── DATA PROVIDED

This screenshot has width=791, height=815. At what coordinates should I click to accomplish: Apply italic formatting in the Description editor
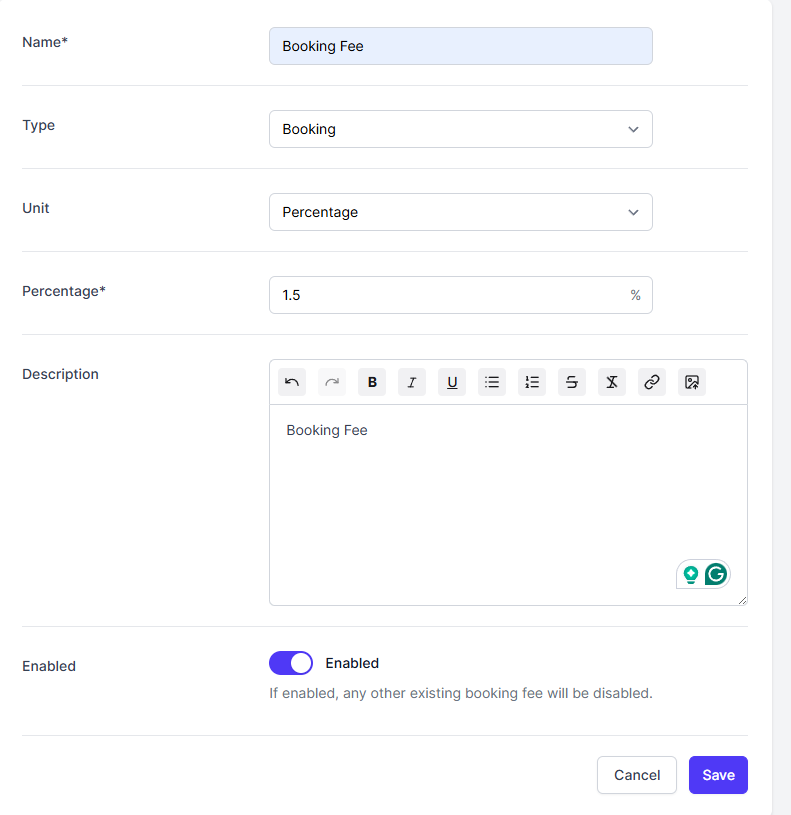point(412,382)
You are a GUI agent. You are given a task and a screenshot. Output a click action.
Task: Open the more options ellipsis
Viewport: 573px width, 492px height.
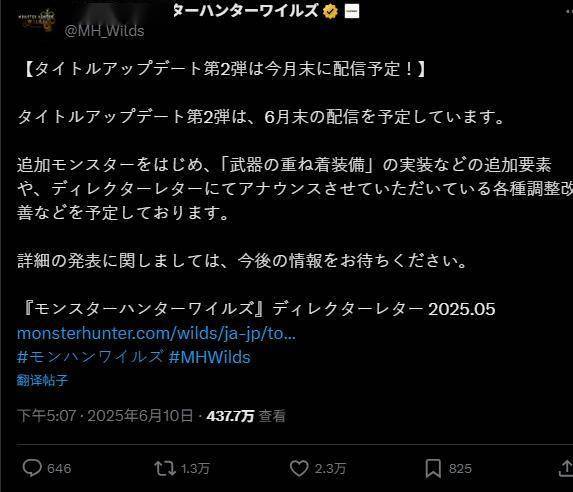[x=569, y=12]
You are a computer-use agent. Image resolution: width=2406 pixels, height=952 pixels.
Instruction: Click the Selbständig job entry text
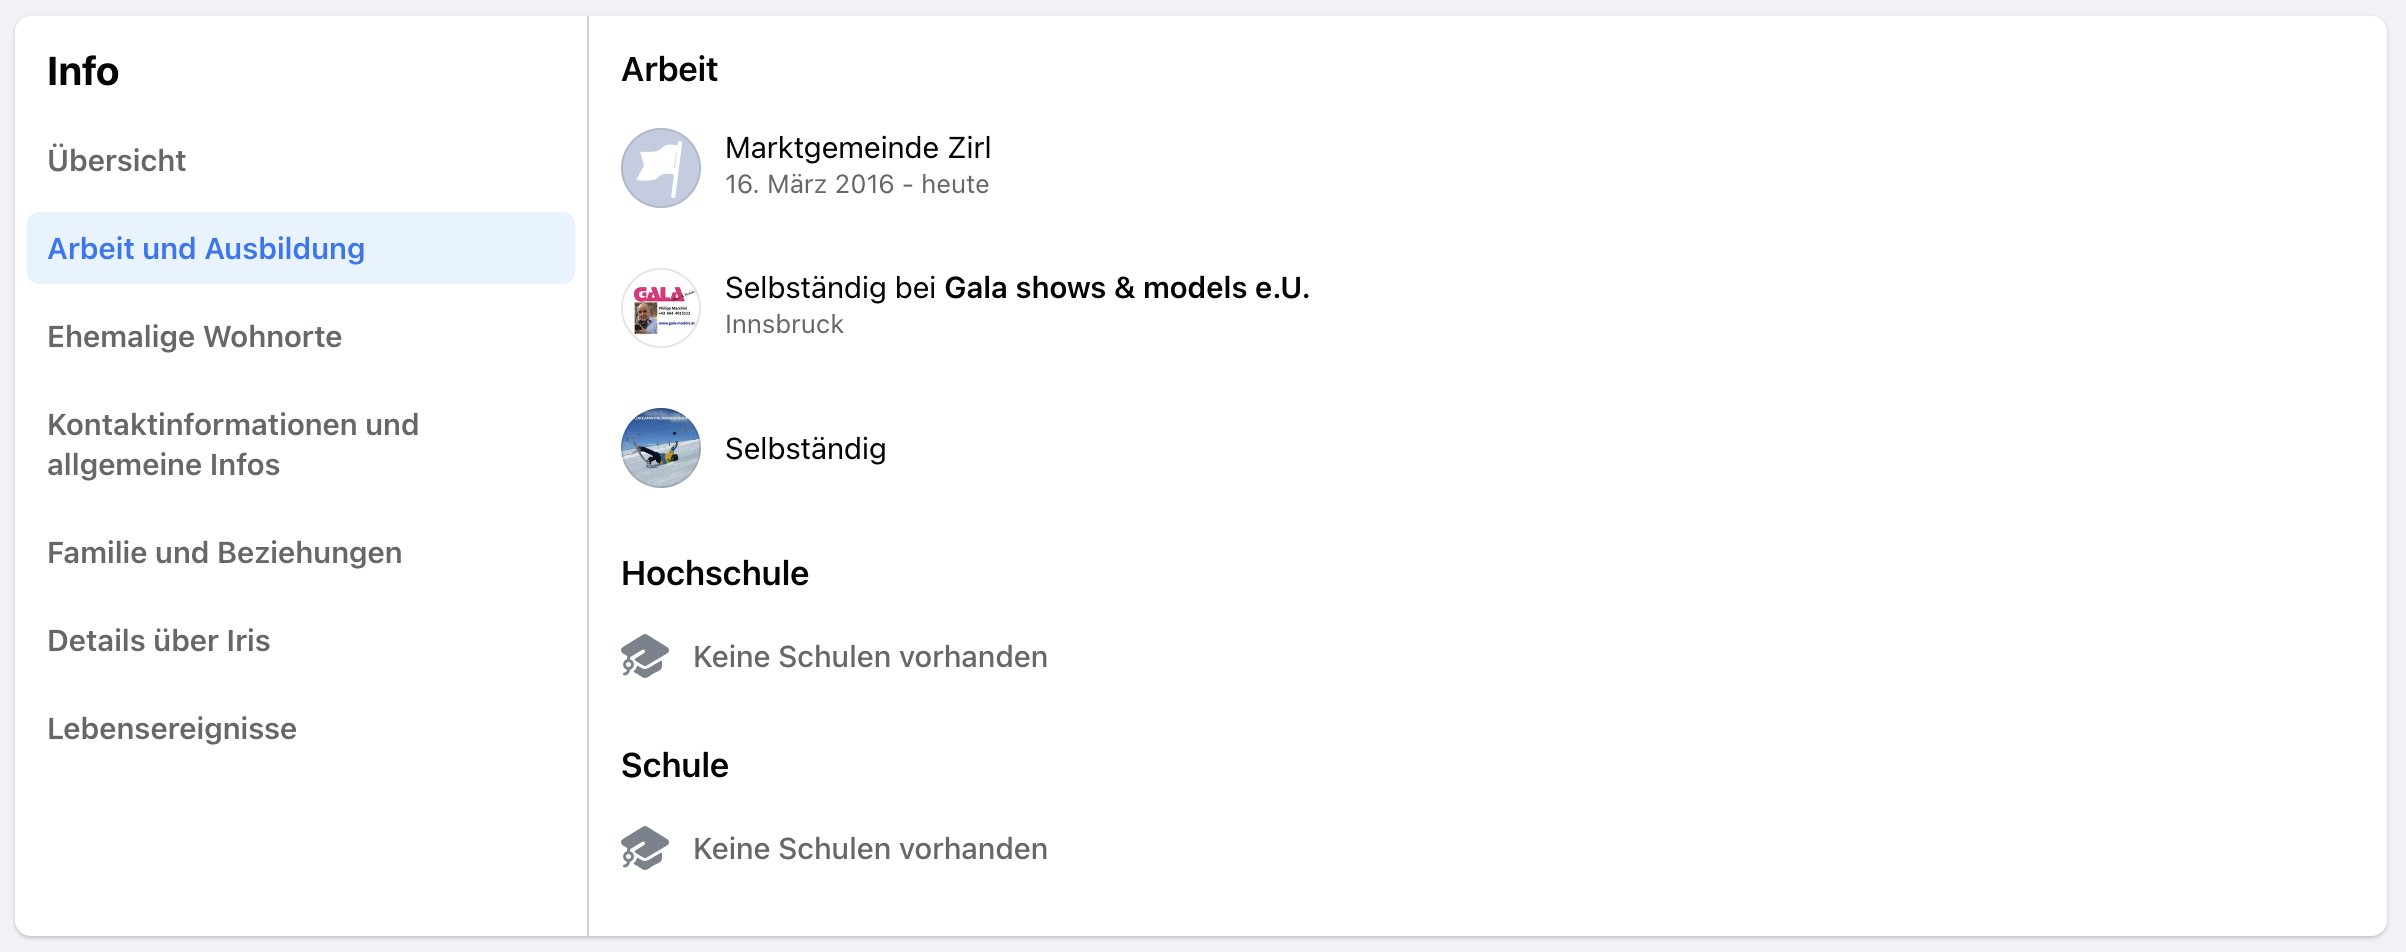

────

= YOUR ASSIGNMENT =
Output every entry verbatim. Pictures do not belong in the copy.

= SOLUTION TO THIS EXERCISE =
This screenshot has width=791, height=815. At what coordinates should I click to accomplish: Apply italic formatting in the Description editor
point(412,382)
You are a GUI agent. You are given a task and a screenshot. Output a click action.
Task: Open the more options ellipsis
Viewport: 573px width, 492px height.
[x=569, y=12]
You are a computer-use agent. Image resolution: width=2406 pixels, height=952 pixels.
Instruction: Click the Selbständig job entry text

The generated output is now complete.